**Stored records:**
BEGIN

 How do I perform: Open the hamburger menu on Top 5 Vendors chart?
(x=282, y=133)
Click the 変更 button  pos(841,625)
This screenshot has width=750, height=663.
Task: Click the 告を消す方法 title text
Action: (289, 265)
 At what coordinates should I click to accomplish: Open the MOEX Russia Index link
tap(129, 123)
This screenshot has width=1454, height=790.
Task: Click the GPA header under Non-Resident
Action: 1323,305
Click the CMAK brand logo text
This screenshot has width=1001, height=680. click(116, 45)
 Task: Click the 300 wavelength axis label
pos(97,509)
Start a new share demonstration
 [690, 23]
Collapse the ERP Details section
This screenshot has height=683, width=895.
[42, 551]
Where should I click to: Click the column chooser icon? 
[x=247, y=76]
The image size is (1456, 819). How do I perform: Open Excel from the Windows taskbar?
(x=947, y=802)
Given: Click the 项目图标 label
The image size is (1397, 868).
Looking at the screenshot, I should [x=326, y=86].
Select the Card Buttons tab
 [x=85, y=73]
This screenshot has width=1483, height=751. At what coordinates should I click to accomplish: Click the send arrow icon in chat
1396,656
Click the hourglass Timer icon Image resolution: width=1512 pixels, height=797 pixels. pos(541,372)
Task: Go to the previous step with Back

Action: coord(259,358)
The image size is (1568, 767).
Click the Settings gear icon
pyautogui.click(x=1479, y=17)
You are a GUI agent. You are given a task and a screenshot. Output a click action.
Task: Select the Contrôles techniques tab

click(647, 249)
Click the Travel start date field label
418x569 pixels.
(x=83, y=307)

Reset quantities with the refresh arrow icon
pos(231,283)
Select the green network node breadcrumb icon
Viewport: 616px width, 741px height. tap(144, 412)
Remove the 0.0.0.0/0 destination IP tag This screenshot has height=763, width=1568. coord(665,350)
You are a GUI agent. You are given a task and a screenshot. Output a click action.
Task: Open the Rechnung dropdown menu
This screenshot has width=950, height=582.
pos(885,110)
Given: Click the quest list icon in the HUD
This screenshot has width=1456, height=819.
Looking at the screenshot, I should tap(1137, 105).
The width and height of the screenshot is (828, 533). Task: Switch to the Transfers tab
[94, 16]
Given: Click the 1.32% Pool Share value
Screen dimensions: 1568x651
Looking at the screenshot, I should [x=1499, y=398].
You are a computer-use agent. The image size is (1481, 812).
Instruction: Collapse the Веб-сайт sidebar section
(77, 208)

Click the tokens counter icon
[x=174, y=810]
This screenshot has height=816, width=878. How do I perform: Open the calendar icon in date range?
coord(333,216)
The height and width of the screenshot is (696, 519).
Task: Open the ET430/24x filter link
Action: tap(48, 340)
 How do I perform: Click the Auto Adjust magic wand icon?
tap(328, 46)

END

**Exercise directions:**
Update all the records above by replacing every occurrence of "icon" with "button", leaving everything else unchanged.

**Task result:**
 How do I perform: Open the hamburger menu on Top 5 Vendors chart?
(x=282, y=133)
Click the 変更 button  pos(841,625)
This screenshot has width=750, height=663.
Task: Click the 告を消す方法 title text
Action: (289, 265)
 At what coordinates should I click to accomplish: Open the MOEX Russia Index link
tap(129, 123)
This screenshot has width=1454, height=790.
Task: Click the GPA header under Non-Resident
Action: 1323,305
Click the CMAK brand logo text
This screenshot has width=1001, height=680. click(116, 45)
 Task: Click the 300 wavelength axis label
pos(97,509)
Start a new share demonstration
 [690, 23]
Collapse the ERP Details section
This screenshot has height=683, width=895.
[42, 551]
Where should I click to: Click the column chooser button? 
[x=247, y=76]
The image size is (1456, 819). How do I perform: Open Excel from the Windows taskbar?
(x=947, y=802)
Given: Click the 项目图标 label
The image size is (1397, 868).
Looking at the screenshot, I should [x=326, y=86].
Select the Card Buttons tab
 [x=85, y=73]
This screenshot has width=1483, height=751. At what coordinates should I click to accomplish: Click the send arrow button in chat
1396,656
Click the hourglass Timer button Image resolution: width=1512 pixels, height=797 pixels. pos(541,372)
Task: Go to the previous step with Back

Action: coord(259,358)
The image size is (1568, 767).
Click the Settings gear button
pyautogui.click(x=1479, y=17)
You are a GUI agent. You are given a task and a screenshot. Output a click action.
Task: Select the Contrôles techniques tab

click(647, 249)
Click the Travel start date field label
418x569 pixels.
(x=83, y=307)

Reset quantities with the refresh arrow button
pos(231,283)
Select the green network node breadcrumb button
Viewport: 616px width, 741px height. tap(144, 412)
Remove the 0.0.0.0/0 destination IP tag This screenshot has height=763, width=1568. coord(665,350)
You are a GUI agent. You are given a task and a screenshot. Output a click action.
Task: Open the Rechnung dropdown menu
This screenshot has width=950, height=582.
pos(885,110)
Given: Click the quest list button in the HUD
This screenshot has width=1456, height=819.
Looking at the screenshot, I should tap(1137, 105).
The width and height of the screenshot is (828, 533). Task: Switch to the Transfers tab
[94, 16]
Given: Click the 1.32% Pool Share value
Screen dimensions: 1568x651
Looking at the screenshot, I should [x=1499, y=398].
You are a computer-use agent. The image size is (1481, 812).
Instruction: Collapse the Веб-сайт sidebar section
(77, 208)

Click the tokens counter button
[x=174, y=810]
This screenshot has height=816, width=878. How do I perform: Open the calendar button in date range?
coord(333,216)
The height and width of the screenshot is (696, 519).
Task: Open the ET430/24x filter link
Action: tap(48, 340)
 How do I perform: Click the Auto Adjust magic wand button?
tap(328, 46)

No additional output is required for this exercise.